Copy out nothing but the lines from the one holding "Task: Activate the Transform move tool" through the end of the entries below, exactly as written and without the pictures.

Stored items

-.-.-

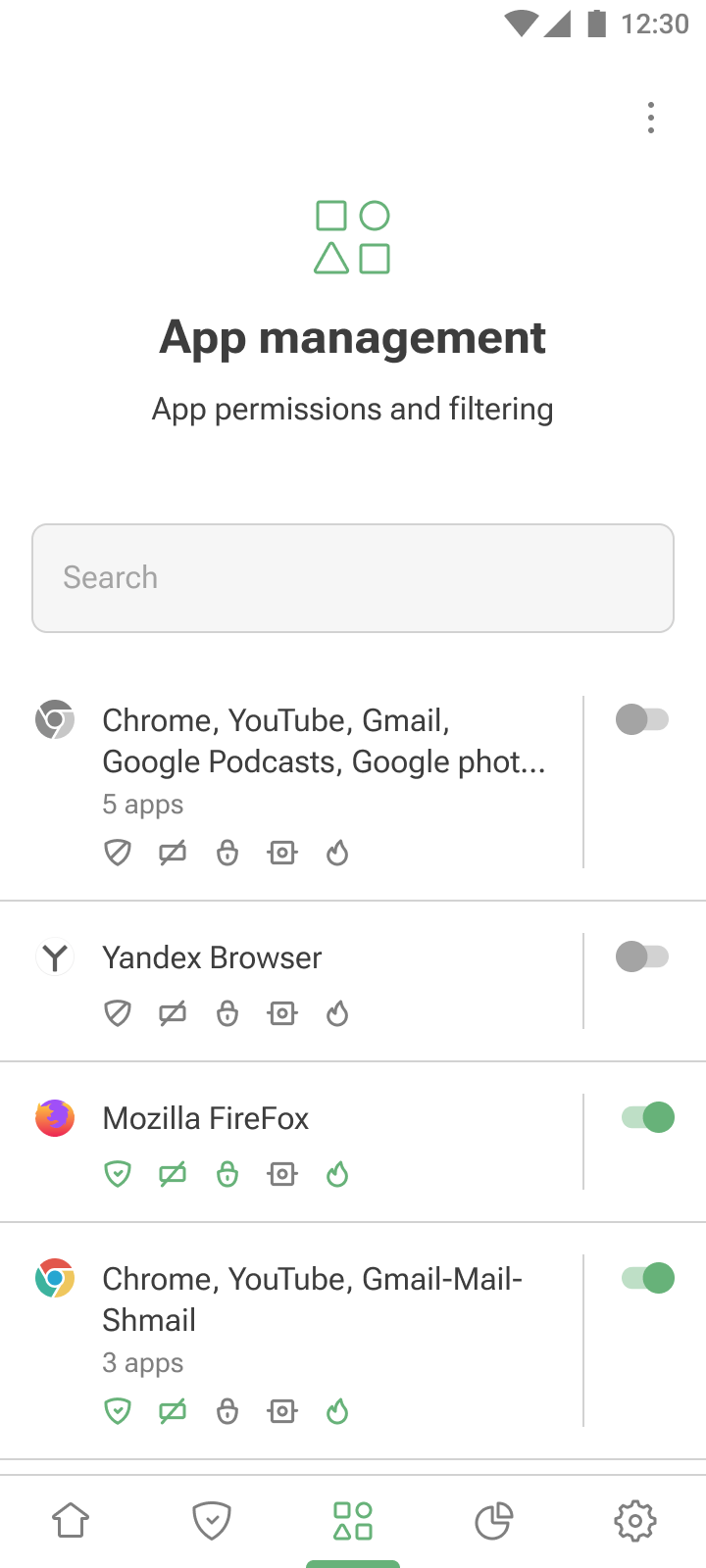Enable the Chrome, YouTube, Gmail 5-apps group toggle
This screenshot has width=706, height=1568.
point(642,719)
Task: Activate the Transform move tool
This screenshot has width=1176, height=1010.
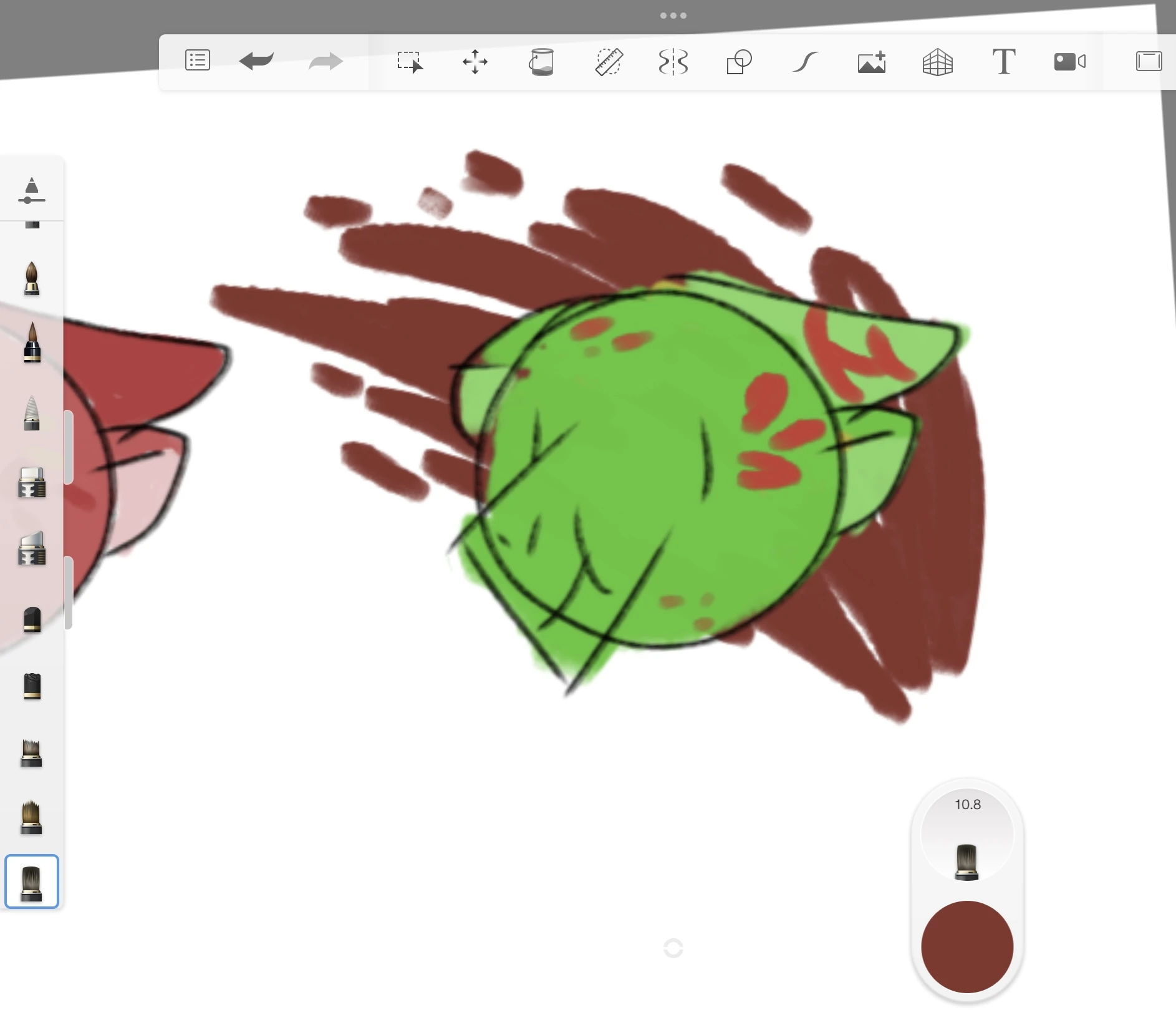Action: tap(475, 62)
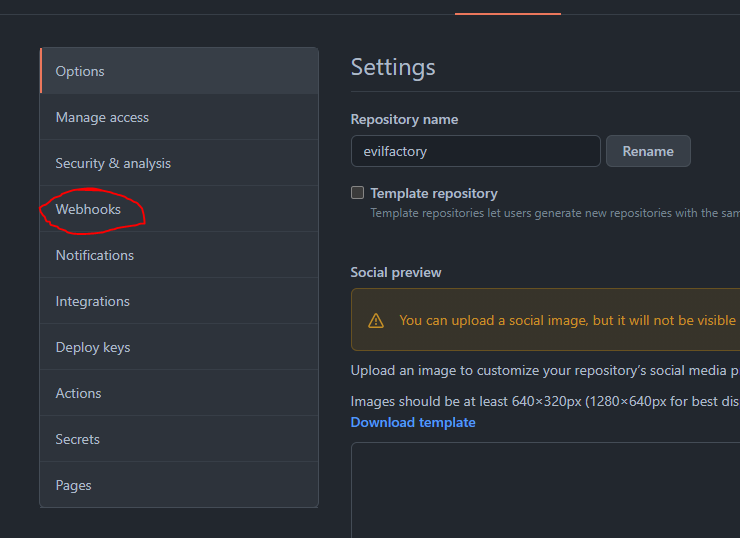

-.-.-

» Final answer
Task: Activate the Transform move tool
This screenshot has width=1176, height=1010.
Action: tap(475, 62)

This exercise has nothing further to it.